__Required work__
Please repeat every entry below word for word, changing nothing.

++++++++

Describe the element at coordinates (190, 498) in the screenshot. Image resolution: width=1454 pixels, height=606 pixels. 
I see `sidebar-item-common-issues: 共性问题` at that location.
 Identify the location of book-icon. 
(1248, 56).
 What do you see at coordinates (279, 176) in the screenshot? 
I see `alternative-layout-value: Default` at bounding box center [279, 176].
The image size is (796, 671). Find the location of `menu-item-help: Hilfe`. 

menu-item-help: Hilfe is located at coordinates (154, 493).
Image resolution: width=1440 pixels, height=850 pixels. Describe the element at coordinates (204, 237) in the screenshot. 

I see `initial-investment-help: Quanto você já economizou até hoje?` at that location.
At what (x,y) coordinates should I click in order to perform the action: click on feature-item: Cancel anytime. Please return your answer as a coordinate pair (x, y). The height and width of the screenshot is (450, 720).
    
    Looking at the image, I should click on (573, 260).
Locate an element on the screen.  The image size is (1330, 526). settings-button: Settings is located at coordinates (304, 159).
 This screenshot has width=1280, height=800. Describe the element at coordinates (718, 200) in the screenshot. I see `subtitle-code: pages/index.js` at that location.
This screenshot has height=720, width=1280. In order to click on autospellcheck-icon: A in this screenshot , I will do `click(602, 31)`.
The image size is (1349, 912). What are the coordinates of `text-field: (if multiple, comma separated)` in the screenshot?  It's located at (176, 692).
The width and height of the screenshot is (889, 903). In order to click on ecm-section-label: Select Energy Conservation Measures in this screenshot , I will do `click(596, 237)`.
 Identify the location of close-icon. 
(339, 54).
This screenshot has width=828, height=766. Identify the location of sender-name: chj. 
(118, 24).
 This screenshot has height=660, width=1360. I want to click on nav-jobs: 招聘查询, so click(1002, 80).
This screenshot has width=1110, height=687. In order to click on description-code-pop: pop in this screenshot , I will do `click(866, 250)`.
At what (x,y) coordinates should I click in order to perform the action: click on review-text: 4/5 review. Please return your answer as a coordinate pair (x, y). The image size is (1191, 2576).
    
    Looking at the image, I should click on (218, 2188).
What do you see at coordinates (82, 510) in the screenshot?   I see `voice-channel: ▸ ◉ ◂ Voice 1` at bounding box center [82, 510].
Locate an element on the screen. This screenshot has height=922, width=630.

++++++++

__Written response__
Describe the element at coordinates (190, 498) in the screenshot. Image resolution: width=1454 pixels, height=606 pixels. 
I see `sidebar-item-common-issues: 共性问题` at that location.
 Identify the location of book-icon. 
(1248, 56).
 What do you see at coordinates (279, 176) in the screenshot? 
I see `alternative-layout-value: Default` at bounding box center [279, 176].
The image size is (796, 671). Find the location of `menu-item-help: Hilfe`. 

menu-item-help: Hilfe is located at coordinates (154, 493).
Image resolution: width=1440 pixels, height=850 pixels. Describe the element at coordinates (204, 237) in the screenshot. 

I see `initial-investment-help: Quanto você já economizou até hoje?` at that location.
At what (x,y) coordinates should I click in order to perform the action: click on feature-item: Cancel anytime. Please return your answer as a coordinate pair (x, y). The height and width of the screenshot is (450, 720).
    
    Looking at the image, I should click on (573, 260).
Locate an element on the screen.  The image size is (1330, 526). settings-button: Settings is located at coordinates (304, 159).
 This screenshot has width=1280, height=800. Describe the element at coordinates (718, 200) in the screenshot. I see `subtitle-code: pages/index.js` at that location.
This screenshot has height=720, width=1280. In order to click on autospellcheck-icon: A in this screenshot , I will do `click(602, 31)`.
The image size is (1349, 912). What are the coordinates of `text-field: (if multiple, comma separated)` in the screenshot?  It's located at (176, 692).
The width and height of the screenshot is (889, 903). In order to click on ecm-section-label: Select Energy Conservation Measures in this screenshot , I will do `click(596, 237)`.
 Identify the location of close-icon. 
(339, 54).
This screenshot has width=828, height=766. Identify the location of sender-name: chj. 
(118, 24).
 This screenshot has height=660, width=1360. I want to click on nav-jobs: 招聘查询, so click(1002, 80).
This screenshot has width=1110, height=687. In order to click on description-code-pop: pop in this screenshot , I will do `click(866, 250)`.
At what (x,y) coordinates should I click in order to perform the action: click on review-text: 4/5 review. Please return your answer as a coordinate pair (x, y). The image size is (1191, 2576).
    
    Looking at the image, I should click on (218, 2188).
What do you see at coordinates (82, 510) in the screenshot?   I see `voice-channel: ▸ ◉ ◂ Voice 1` at bounding box center [82, 510].
Locate an element on the screen. This screenshot has height=922, width=630.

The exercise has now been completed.